== Assigned task ==
Give the number of lines in the entries below that contain "Commercial". Write nothing besides it.
----- Data provided
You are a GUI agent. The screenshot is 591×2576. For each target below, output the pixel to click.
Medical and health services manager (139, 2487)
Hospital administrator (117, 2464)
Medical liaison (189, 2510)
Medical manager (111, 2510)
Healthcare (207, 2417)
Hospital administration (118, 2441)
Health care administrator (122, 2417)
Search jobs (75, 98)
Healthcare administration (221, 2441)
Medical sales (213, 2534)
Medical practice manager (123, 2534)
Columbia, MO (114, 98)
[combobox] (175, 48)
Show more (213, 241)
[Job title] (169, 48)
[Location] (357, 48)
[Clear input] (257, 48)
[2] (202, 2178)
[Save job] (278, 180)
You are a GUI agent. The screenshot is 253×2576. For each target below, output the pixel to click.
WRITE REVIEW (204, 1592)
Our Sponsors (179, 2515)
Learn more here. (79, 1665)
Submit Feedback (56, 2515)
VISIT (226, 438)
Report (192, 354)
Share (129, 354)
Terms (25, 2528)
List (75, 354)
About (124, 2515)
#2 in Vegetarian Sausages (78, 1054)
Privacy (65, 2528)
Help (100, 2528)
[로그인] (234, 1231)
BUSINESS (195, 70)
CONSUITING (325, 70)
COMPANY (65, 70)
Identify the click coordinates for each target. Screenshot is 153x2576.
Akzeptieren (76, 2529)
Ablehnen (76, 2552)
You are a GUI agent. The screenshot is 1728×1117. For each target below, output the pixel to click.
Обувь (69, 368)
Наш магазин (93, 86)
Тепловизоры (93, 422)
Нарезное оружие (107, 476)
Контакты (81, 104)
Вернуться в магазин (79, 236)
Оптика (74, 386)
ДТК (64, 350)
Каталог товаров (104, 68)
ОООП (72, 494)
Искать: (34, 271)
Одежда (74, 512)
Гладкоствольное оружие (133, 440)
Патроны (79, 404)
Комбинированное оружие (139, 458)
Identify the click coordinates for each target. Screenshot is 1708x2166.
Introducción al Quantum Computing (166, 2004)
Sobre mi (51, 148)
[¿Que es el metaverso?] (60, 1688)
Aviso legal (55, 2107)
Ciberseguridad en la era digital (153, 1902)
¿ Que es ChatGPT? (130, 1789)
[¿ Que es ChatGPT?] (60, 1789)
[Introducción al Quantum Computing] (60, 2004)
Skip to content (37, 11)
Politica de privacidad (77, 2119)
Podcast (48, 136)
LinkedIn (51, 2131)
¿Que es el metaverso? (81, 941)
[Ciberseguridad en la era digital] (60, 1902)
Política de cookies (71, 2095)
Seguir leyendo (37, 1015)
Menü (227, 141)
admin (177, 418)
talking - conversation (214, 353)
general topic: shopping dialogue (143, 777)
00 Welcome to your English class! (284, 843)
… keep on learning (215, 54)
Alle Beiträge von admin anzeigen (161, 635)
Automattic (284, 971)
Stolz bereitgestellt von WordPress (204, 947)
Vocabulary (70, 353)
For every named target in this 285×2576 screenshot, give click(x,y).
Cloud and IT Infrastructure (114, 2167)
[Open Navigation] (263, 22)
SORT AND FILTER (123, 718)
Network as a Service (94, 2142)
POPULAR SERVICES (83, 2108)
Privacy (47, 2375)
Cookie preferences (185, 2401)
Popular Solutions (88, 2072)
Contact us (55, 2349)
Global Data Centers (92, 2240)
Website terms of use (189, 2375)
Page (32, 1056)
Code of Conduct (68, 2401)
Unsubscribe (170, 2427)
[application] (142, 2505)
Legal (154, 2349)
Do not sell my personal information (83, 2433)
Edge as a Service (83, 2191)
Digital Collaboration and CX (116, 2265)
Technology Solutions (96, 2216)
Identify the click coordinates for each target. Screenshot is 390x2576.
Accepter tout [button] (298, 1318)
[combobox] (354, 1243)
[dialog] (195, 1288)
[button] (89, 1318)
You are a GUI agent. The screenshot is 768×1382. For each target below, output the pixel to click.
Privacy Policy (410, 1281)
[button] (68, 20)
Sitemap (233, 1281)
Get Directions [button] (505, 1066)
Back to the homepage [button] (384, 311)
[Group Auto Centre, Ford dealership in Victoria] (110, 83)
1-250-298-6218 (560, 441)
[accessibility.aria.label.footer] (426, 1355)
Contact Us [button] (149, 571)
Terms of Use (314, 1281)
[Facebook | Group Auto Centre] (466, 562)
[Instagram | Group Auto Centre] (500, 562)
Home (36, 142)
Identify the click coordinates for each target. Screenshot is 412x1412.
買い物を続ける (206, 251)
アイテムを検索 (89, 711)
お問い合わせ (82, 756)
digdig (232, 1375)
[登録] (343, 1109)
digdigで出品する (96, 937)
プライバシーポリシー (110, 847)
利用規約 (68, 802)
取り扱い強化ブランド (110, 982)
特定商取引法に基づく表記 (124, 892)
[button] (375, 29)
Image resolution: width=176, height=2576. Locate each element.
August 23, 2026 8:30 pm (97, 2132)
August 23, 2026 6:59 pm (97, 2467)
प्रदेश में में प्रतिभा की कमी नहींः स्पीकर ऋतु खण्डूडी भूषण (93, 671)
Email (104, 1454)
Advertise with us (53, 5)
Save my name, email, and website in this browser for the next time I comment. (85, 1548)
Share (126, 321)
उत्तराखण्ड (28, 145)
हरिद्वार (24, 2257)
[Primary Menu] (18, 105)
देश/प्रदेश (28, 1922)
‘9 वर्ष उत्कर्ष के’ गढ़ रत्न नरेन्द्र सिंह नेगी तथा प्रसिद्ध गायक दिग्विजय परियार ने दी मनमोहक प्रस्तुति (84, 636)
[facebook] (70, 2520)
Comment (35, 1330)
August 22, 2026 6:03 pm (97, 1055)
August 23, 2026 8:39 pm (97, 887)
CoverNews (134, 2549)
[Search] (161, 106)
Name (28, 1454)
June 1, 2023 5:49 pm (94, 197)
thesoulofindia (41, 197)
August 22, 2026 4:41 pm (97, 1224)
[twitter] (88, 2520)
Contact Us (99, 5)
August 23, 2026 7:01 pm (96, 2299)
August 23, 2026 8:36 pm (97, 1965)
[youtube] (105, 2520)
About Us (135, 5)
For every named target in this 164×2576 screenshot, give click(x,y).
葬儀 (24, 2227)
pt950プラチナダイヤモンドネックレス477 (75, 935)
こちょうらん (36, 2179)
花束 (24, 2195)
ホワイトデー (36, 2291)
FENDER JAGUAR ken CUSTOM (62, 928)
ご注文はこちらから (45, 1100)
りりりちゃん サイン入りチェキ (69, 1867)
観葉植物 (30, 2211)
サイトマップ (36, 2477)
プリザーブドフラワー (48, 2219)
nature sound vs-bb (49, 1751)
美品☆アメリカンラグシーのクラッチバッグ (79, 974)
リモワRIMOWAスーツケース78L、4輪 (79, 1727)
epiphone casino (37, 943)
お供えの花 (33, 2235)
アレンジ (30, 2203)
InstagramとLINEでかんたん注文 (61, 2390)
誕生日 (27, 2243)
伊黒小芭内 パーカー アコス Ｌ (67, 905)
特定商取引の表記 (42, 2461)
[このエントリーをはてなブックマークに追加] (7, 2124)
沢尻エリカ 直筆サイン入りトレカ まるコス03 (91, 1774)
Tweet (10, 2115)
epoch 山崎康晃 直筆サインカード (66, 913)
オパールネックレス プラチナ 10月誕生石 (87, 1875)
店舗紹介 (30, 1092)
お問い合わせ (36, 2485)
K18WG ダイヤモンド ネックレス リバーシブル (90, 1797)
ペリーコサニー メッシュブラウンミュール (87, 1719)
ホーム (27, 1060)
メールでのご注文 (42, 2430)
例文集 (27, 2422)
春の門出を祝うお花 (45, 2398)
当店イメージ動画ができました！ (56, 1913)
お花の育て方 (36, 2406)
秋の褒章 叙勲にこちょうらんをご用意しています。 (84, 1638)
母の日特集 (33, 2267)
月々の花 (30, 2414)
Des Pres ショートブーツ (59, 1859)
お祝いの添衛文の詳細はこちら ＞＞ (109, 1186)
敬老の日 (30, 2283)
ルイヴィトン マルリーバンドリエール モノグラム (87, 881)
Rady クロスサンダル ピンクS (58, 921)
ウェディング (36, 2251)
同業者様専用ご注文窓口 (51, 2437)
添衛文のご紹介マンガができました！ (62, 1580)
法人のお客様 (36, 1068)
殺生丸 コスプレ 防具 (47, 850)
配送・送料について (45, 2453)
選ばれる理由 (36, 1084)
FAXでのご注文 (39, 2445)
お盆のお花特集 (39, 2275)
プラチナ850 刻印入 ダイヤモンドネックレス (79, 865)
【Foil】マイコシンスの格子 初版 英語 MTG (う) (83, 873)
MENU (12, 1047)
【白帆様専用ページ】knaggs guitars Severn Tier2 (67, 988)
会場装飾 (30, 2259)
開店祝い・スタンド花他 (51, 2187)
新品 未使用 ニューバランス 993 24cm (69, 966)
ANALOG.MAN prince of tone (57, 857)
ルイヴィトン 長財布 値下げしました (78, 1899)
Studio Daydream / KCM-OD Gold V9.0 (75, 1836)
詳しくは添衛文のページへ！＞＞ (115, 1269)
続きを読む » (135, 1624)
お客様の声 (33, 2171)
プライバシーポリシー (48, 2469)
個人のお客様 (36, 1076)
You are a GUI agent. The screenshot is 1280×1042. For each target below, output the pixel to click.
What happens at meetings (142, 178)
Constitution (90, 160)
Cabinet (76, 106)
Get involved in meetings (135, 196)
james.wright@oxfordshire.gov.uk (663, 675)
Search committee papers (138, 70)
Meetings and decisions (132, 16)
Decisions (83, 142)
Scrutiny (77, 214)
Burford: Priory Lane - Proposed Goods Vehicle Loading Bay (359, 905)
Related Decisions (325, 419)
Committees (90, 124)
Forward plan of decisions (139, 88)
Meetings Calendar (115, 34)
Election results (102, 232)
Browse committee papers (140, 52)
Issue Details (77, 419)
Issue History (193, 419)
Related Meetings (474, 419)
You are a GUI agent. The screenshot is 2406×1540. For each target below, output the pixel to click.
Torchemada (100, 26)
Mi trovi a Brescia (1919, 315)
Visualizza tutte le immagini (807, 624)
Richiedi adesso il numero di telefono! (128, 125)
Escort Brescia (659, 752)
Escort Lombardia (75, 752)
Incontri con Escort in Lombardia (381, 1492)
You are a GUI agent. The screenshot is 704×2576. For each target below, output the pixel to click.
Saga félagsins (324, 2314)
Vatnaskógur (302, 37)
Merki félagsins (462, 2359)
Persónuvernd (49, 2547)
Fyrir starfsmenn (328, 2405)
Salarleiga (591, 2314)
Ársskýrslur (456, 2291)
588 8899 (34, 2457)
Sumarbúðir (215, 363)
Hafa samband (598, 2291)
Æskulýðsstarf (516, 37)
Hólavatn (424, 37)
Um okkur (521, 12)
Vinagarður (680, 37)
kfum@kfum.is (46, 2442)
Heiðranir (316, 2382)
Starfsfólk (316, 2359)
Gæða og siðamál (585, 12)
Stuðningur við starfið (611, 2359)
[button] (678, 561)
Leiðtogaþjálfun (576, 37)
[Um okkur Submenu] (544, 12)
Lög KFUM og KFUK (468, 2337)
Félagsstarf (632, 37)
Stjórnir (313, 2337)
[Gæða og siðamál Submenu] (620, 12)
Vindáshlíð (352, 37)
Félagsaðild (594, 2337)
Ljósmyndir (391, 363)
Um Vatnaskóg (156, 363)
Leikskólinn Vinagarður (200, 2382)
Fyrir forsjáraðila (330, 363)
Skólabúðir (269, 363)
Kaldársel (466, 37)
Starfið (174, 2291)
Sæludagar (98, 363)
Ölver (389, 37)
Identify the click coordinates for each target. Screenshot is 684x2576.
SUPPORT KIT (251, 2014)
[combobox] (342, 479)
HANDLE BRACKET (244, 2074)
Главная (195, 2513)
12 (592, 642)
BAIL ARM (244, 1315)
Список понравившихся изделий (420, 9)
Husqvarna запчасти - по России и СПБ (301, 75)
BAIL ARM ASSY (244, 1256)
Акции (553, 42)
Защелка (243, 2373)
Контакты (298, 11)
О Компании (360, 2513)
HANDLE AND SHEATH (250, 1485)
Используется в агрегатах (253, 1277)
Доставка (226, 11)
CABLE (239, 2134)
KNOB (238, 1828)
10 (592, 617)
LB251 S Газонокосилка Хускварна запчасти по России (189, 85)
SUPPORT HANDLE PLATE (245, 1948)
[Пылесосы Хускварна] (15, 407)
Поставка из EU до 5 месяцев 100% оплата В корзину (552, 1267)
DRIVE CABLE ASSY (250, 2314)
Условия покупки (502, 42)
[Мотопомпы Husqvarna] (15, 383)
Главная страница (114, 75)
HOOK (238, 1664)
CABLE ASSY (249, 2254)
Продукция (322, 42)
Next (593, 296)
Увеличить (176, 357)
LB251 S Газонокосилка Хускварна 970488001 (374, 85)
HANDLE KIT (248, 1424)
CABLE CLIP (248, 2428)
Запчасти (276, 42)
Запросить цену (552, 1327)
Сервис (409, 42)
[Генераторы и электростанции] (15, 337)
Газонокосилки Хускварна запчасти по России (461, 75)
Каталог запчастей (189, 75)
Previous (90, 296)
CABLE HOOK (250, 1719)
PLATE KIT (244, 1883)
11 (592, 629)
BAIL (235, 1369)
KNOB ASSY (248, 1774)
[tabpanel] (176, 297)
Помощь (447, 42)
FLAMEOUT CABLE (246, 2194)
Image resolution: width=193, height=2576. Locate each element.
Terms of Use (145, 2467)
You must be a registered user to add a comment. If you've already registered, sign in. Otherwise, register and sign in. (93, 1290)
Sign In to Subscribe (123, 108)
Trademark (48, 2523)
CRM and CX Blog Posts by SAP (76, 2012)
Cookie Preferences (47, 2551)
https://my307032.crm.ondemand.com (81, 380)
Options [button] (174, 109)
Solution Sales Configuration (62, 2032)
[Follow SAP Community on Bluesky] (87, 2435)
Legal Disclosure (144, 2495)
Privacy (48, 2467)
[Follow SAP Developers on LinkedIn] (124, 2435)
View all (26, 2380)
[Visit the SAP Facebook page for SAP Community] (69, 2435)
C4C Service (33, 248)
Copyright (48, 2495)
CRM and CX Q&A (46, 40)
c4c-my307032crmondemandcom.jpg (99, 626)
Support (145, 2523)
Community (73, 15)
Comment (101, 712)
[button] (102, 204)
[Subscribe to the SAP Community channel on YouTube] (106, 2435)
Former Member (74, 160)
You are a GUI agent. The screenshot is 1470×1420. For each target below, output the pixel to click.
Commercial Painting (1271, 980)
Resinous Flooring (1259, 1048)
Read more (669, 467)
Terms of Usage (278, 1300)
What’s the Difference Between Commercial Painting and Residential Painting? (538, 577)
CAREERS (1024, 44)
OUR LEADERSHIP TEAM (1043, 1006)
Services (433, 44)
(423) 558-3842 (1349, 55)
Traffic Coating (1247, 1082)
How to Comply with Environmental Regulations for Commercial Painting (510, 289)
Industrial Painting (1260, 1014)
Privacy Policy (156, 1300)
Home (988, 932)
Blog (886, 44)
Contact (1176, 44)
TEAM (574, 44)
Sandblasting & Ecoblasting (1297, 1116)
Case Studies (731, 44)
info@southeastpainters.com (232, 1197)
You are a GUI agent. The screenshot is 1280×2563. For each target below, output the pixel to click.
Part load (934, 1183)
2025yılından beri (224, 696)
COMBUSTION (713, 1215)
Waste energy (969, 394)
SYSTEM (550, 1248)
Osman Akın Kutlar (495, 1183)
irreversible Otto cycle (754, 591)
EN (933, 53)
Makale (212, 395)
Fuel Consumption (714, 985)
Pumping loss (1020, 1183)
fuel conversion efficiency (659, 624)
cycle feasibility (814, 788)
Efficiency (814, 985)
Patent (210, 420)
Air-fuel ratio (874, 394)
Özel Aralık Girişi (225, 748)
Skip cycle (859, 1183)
----------
== Worked solution ==
3